● **Direction**
Copy the records below word for word, from the line with "Click the user icon beside Upgrade to Plus" up to and including the line with "tap(83, 140)".

● **Source records**

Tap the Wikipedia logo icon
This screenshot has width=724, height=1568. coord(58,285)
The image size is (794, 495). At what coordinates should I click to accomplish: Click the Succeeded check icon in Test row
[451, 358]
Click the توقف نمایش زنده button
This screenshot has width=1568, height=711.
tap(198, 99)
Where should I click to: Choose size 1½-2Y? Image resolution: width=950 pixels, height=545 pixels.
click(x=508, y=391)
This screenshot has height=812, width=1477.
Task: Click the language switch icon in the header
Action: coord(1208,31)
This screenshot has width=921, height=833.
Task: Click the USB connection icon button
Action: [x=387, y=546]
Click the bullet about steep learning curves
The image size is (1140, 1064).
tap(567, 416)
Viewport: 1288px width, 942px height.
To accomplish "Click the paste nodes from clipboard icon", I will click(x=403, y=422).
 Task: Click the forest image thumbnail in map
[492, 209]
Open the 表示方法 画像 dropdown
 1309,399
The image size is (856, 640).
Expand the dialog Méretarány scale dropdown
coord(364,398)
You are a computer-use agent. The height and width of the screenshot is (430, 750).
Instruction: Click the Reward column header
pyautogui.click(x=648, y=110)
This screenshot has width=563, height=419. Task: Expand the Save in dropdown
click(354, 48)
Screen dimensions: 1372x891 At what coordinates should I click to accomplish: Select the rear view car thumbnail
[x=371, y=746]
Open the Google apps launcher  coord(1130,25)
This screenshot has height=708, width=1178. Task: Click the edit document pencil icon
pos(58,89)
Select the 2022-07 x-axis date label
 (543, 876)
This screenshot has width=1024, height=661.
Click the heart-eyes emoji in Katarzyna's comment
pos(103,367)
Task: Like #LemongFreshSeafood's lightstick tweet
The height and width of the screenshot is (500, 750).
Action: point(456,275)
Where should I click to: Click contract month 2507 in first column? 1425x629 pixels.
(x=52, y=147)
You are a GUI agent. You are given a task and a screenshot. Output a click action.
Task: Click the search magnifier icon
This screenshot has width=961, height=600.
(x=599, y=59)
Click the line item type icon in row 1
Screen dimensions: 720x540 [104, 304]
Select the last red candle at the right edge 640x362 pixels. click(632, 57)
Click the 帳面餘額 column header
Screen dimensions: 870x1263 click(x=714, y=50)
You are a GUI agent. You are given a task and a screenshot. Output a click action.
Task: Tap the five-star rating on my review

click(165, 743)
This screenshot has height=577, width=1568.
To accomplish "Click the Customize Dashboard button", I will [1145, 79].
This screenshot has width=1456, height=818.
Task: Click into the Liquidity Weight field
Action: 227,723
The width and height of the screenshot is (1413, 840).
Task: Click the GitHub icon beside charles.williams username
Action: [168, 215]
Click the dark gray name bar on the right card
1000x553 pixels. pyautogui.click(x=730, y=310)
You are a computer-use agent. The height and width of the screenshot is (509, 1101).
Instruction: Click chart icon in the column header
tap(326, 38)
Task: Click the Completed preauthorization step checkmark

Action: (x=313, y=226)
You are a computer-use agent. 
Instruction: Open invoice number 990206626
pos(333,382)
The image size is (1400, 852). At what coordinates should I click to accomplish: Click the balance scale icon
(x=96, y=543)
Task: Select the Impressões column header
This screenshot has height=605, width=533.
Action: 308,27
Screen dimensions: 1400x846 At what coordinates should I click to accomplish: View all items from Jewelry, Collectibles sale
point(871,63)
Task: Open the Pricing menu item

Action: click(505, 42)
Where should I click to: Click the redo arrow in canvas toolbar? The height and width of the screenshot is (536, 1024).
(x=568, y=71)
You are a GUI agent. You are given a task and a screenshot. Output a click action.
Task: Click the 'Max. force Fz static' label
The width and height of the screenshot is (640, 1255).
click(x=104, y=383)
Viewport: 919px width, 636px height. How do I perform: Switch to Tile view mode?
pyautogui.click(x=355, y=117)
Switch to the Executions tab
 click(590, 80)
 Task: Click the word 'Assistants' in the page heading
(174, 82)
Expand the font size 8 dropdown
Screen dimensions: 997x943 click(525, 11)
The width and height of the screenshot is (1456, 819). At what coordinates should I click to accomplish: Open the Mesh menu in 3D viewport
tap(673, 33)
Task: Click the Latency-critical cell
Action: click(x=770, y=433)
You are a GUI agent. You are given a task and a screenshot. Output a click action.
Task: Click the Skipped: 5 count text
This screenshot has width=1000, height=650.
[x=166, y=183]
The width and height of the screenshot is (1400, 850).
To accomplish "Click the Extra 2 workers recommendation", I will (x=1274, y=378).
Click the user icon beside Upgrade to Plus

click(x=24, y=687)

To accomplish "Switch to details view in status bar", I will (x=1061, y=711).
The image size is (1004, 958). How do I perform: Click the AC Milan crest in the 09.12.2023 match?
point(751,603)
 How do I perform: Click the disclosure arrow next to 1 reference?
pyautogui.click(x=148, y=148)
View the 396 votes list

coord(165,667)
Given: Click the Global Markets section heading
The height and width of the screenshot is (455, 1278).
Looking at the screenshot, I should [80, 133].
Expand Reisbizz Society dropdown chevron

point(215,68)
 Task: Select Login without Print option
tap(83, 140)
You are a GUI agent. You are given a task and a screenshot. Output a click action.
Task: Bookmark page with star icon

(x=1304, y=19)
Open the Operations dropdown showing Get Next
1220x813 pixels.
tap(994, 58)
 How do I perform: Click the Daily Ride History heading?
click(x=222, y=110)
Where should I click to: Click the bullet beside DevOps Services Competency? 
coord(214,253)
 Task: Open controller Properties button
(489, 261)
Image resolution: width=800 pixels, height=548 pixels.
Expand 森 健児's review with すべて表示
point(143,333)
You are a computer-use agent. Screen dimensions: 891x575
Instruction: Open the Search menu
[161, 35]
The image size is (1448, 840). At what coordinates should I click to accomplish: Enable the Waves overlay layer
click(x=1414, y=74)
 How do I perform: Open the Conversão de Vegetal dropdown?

● **Written answer**
Click the user icon beside Upgrade to Plus

click(x=24, y=687)

To accomplish "Switch to details view in status bar", I will (x=1061, y=711).
The image size is (1004, 958). How do I perform: Click the AC Milan crest in the 09.12.2023 match?
point(751,603)
 How do I perform: Click the disclosure arrow next to 1 reference?
pyautogui.click(x=148, y=148)
View the 396 votes list

coord(165,667)
Given: Click the Global Markets section heading
The height and width of the screenshot is (455, 1278).
Looking at the screenshot, I should [80, 133].
Expand Reisbizz Society dropdown chevron

point(215,68)
 Task: Select Login without Print option
tap(83, 140)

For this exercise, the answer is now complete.